[BEGIN]
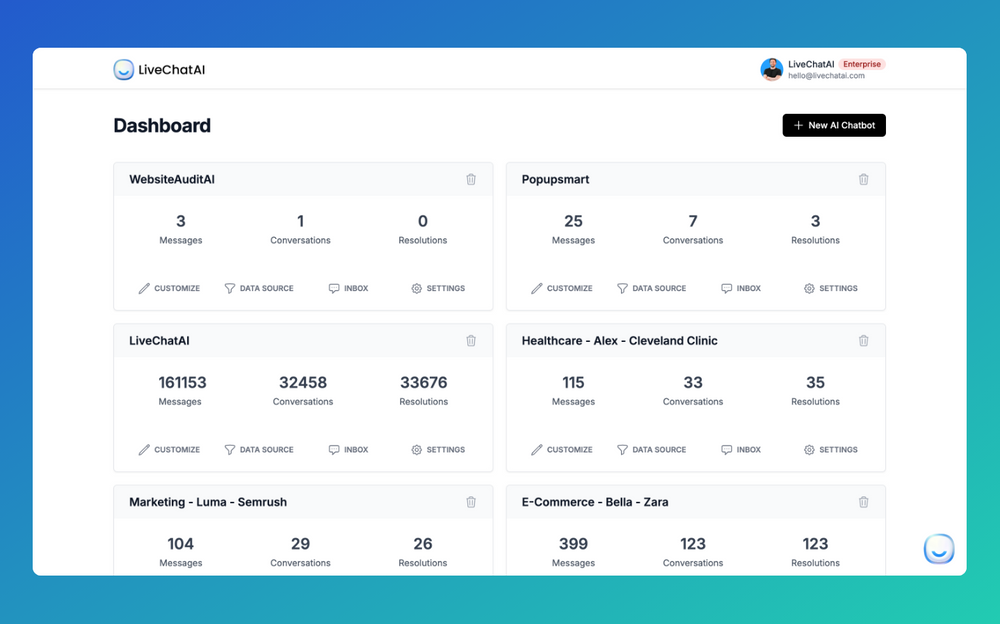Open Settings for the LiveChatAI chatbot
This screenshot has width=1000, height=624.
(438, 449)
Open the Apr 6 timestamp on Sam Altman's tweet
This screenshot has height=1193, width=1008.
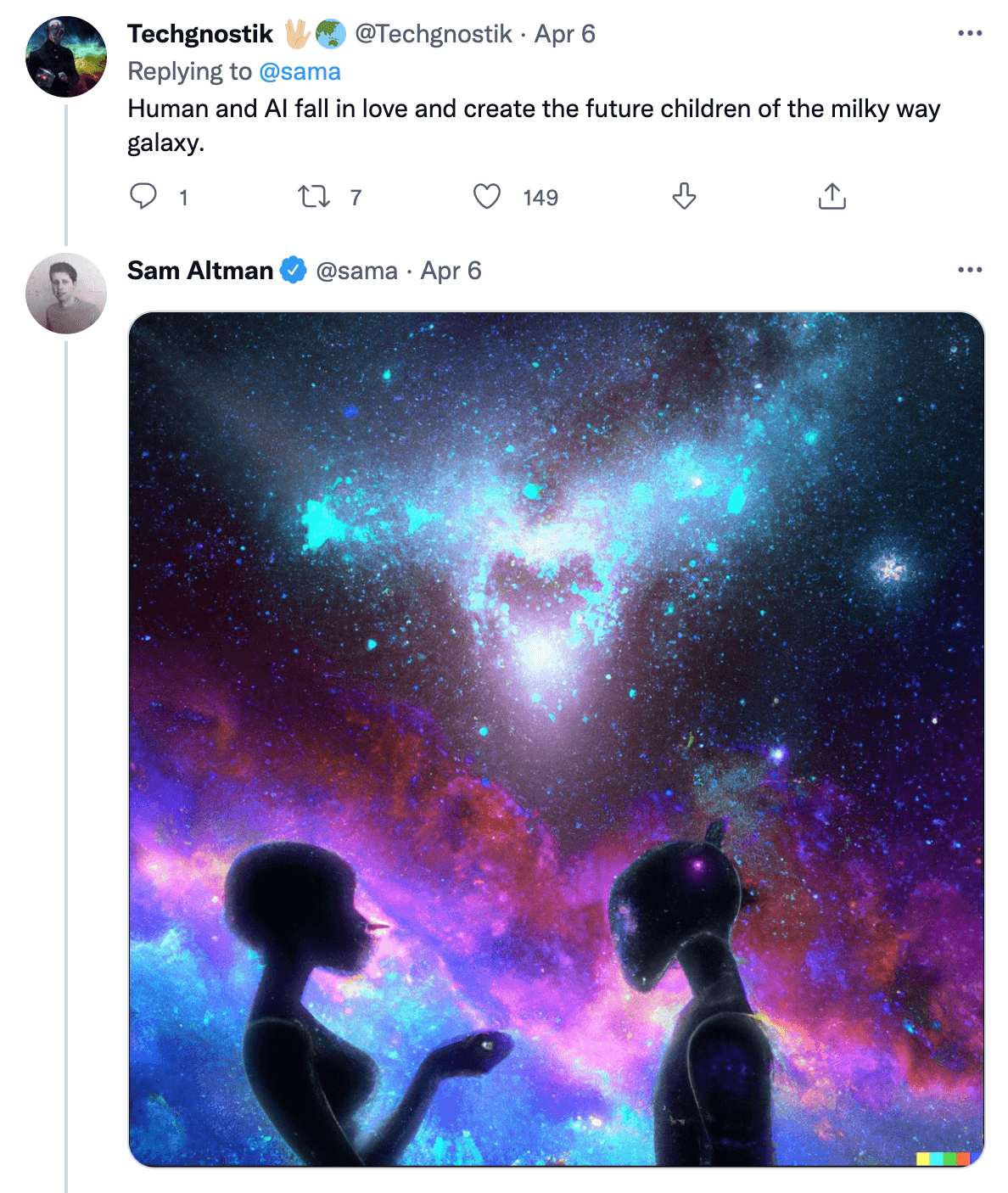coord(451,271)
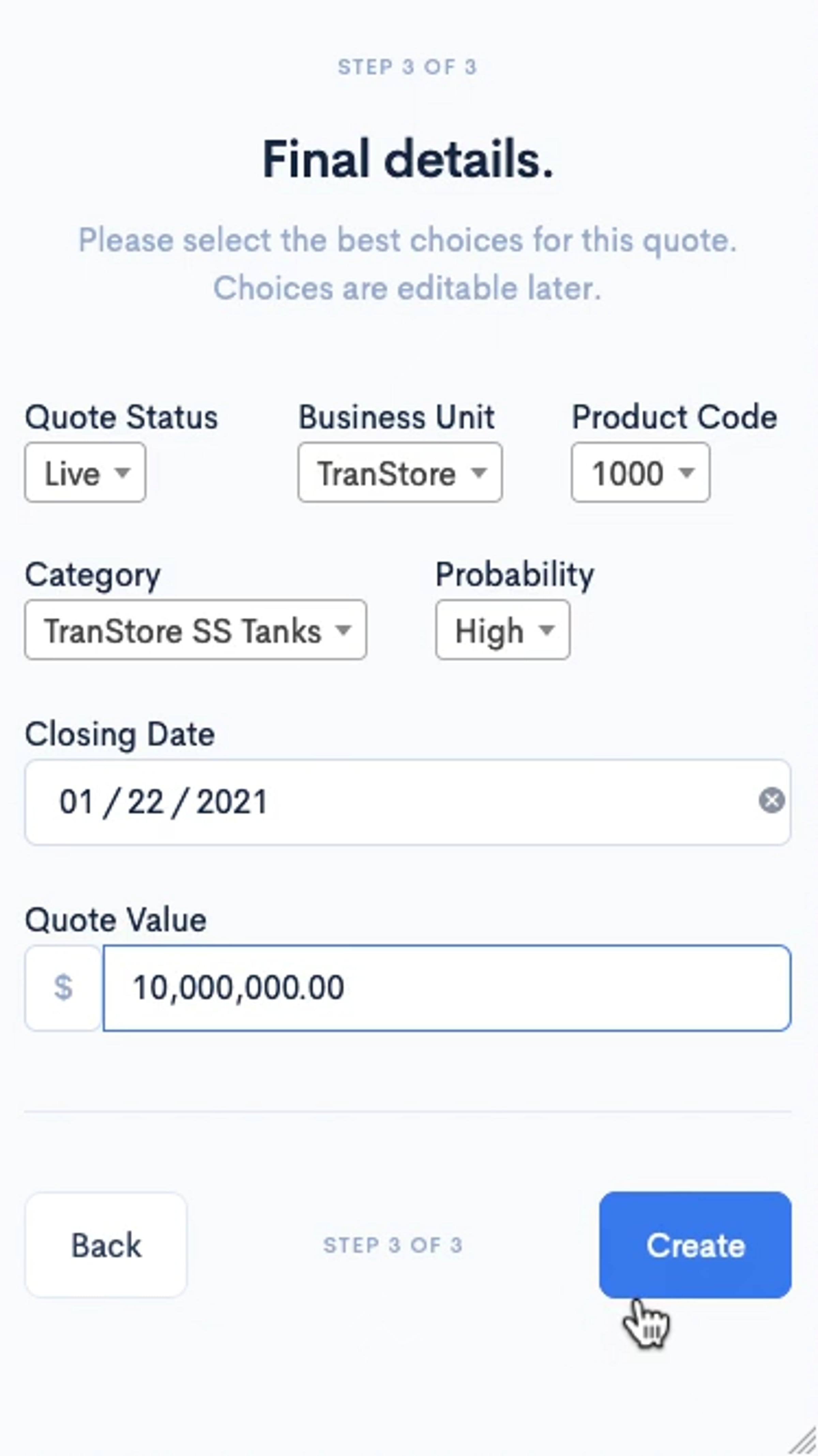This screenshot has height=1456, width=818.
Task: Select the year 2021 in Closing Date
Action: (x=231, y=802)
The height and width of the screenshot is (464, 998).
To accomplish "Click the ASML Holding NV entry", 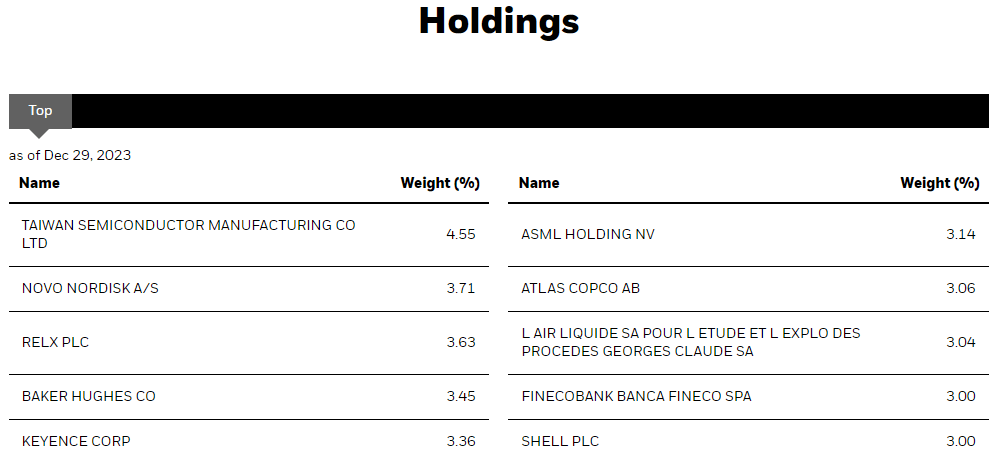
[END]
[BEGIN]
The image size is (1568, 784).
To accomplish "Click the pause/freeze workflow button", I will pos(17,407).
[END]
** The request **
Can you turn the listing lines from the one containing "The image size is (1568, 784)." through the one containing "I will pos(17,407).", both included, into a numbered list without blank lines?

** Exercise response **
1. The image size is (1568, 784).
2. To accomplish "Click the pause/freeze workflow button", I will pos(17,407).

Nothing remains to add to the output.